@ccqa/cli
v0.1.3
Published
LLM-driven QA harness — drives Claude Code / Codex / Kimi to test git projects from a natural-language flow. Includes the embedded server and bundled web UI.
Maintainers
Readme
CCQA — LLM-driven QA harness
English · 中文
A standalone tool that drives Claude Code / Codex / Kimi to test your projects from a natural-language description, the way you'd hand a tester a sticky note. You set up a project once (a name, some git repos, a free-form description of the test flow), CCQA turns that into a structured flow with steps and success criteria, then a coder agent walks the flow while reading code only, judging each step, and recording bugs. At the end you get a markdown report.
The harness is read-only — the agents can grep the cloned repos,
run linters / curl APIs / ssh into staging, but never Write, Edit,
or commit code.
Status: alpha. Smoke-tested locally end-to-end (project create → flow generate → flow edit via dialogue → run → cancel → report). No automated test suite yet. Expect rough edges — see issues and PRs welcome.
Screenshots
1. Project setup — paste git repos, pick a coder, write the test flow in plain language.

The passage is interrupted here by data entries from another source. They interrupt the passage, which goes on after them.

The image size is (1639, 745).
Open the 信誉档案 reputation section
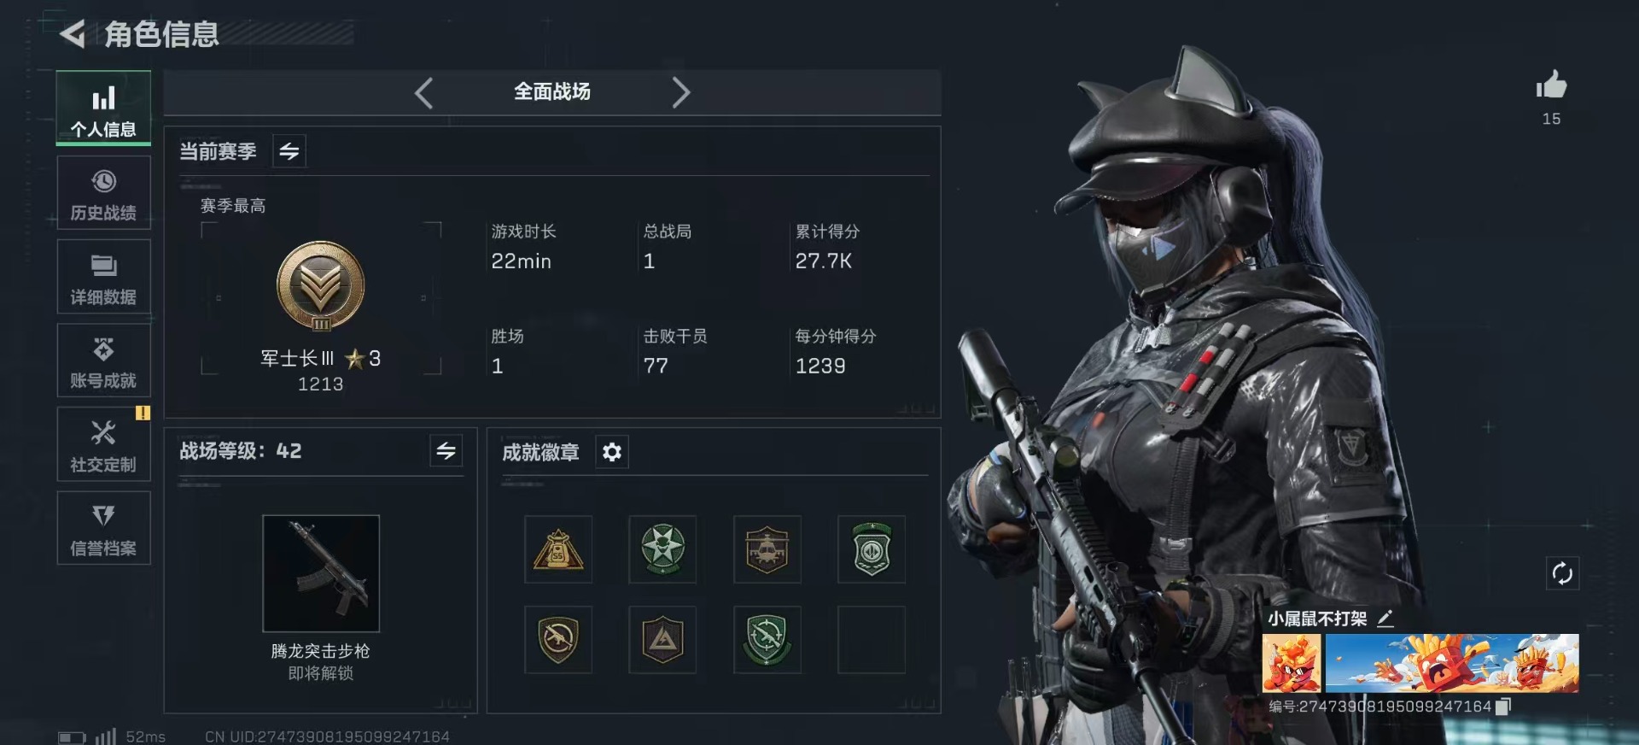click(103, 528)
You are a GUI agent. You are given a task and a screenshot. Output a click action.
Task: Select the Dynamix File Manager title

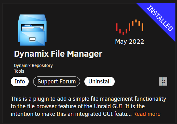pos(58,54)
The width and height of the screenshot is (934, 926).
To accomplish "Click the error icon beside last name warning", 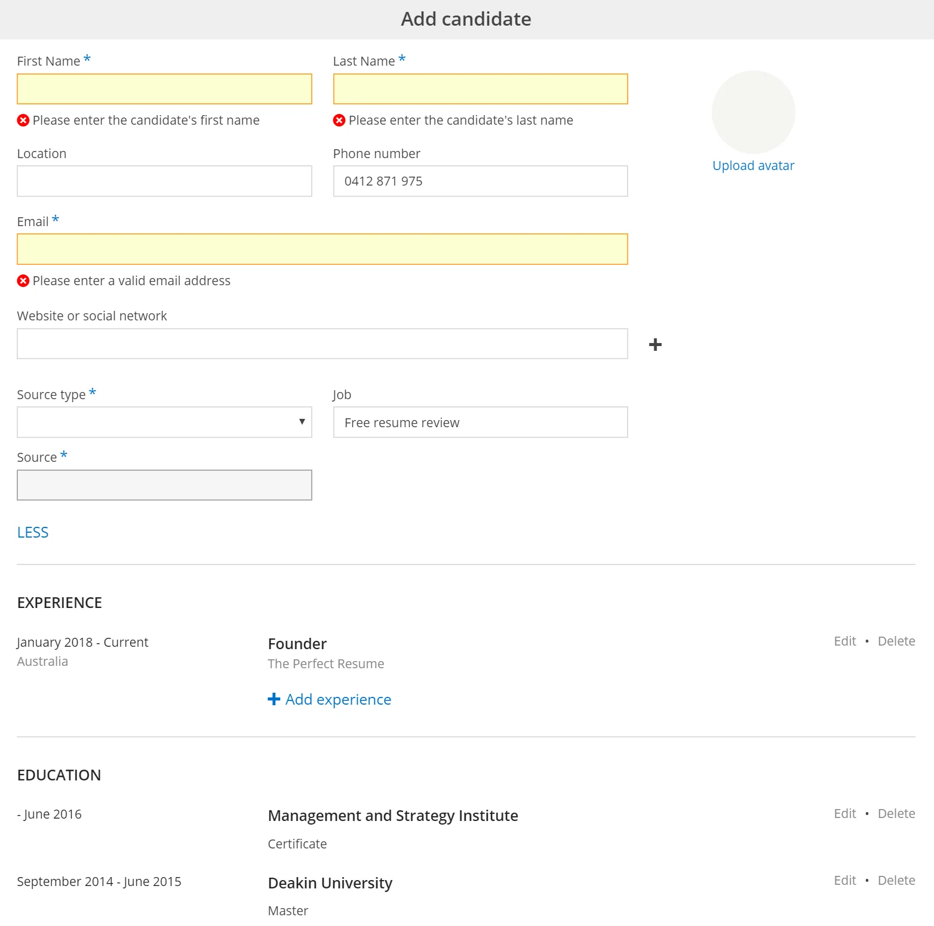I will pos(339,120).
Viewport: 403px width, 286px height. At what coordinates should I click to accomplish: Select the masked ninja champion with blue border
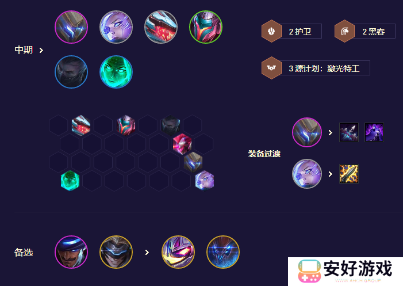[x=71, y=72]
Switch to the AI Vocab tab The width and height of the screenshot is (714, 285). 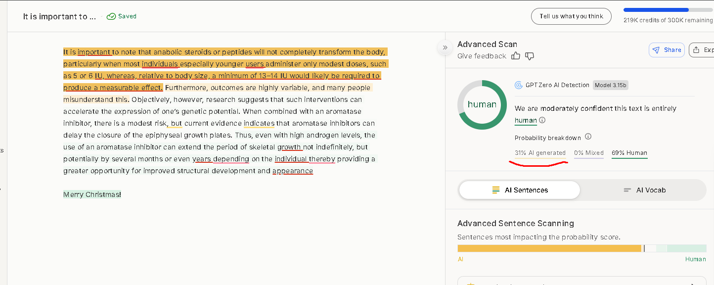coord(644,190)
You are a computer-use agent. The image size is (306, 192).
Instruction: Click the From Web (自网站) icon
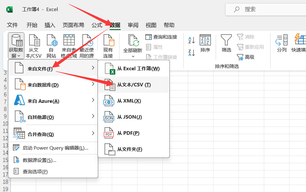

2. Flow designer — the LLM turns your description into a structured flow. Drag nodes, edit them inline, or chat with the flow ("split step 2 into two steps", "add a config note about ANTHROPIC_API_KEY"). Off-flow notes/configs live in the side list.

3. Live run — each node lights up as the coder agent works on it. The right panel streams agent text / tool calls / judge verdicts in real time, and the markdown report appears at the end.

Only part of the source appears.